Asthma is a common childhood illness causing wheezing, coughing and difficulty in breathing. Guidelines on the care of children with asthma recommend that children and families should receive education on how to manage their condition. The current review looked at 12 studies with a total of 2342 children comparing asthma education received at home with either usual care or a less intensive home-based education programme. Eleven out of 12 trials were conducted in North America, within urban or suburban settings involving socioeconomically disadvantaged families. A table summarising some of the key components of the education programmes is presented in the review.

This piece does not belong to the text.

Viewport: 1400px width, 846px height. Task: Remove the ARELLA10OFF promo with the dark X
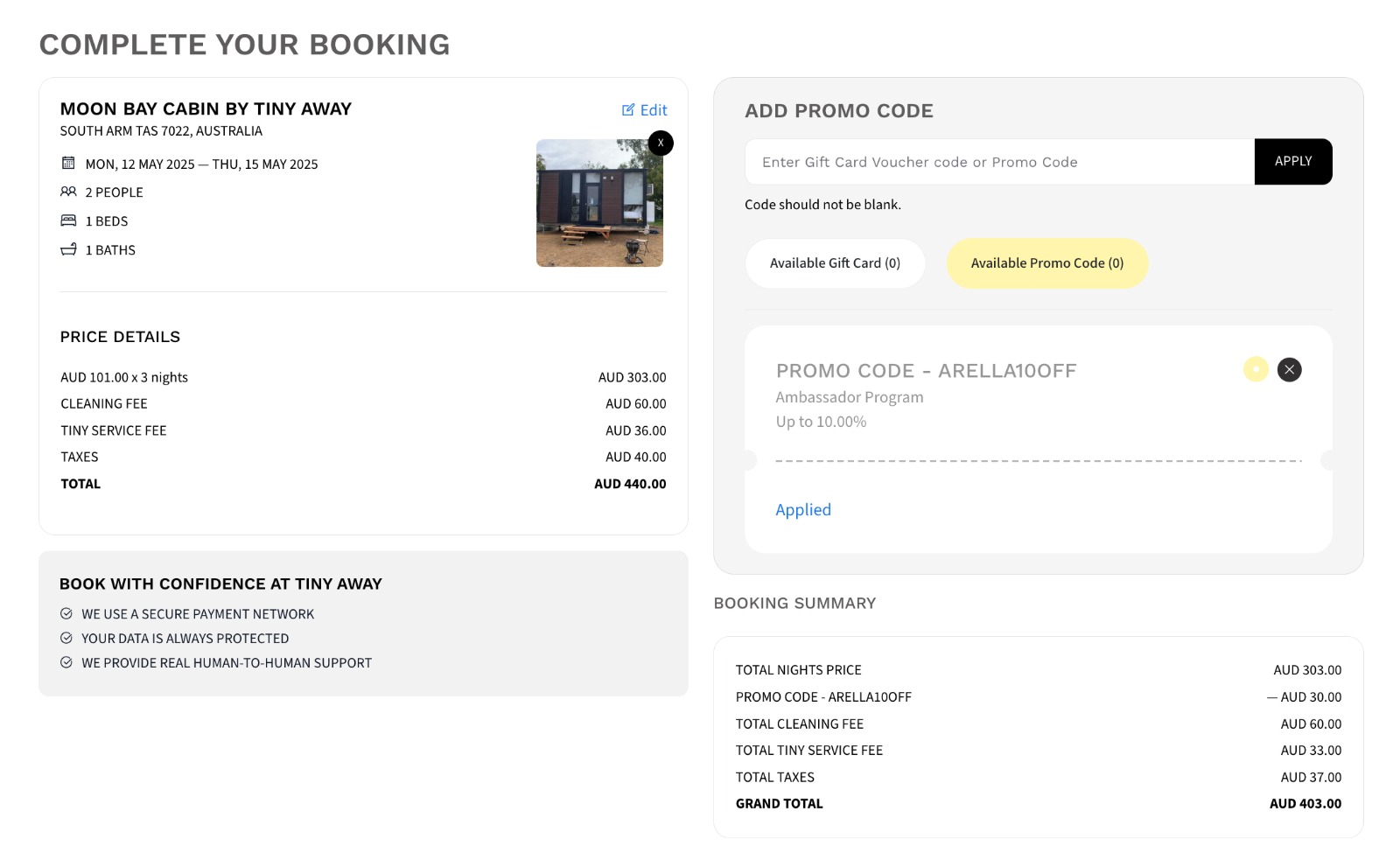pos(1289,369)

The included studies varied in the characteristics of children (e.g. age, severity of asthma), the education delivered and the way each outcome was reported. This made it difficult to compare the results and provide overall conclusions and we did not pool results for most of the outcomes. There was also diversity in the findings of the individual trials. We were able to combine the results of two studies reporting the average number of emergency department visits per child, which was not different at six months between the home education group and the group receiving the usual care. Only one trial contributed to our other primary outcome, exacerbations (flare-ups) requiring a course of oral corticosteroids. Hospital admissions also demonstrated wide variation between trials with significant changes in some trials in both directions. Quality of life improved in both education and control groups over time.
We found inconsistent evidence for home-based asthma educational interventions compared to standard care, education delivered outside of the home or a less intensive educational intervention delivered at home. Although education remains a key component of managing asthma in children, advocated in numerous guidelines, this review does not contribute further information on the fundamental content and optimum setting for such educational interventions.
While guidelines recommend that children with asthma should receive asthma education, it is not known if education delivered in the home is superior to usual care or the same education delivered elsewhere. The home setting allows educators to reach populations (such as the economically disadvantaged) that may experience barriers to care (such as lack of transportation) within a familiar environment.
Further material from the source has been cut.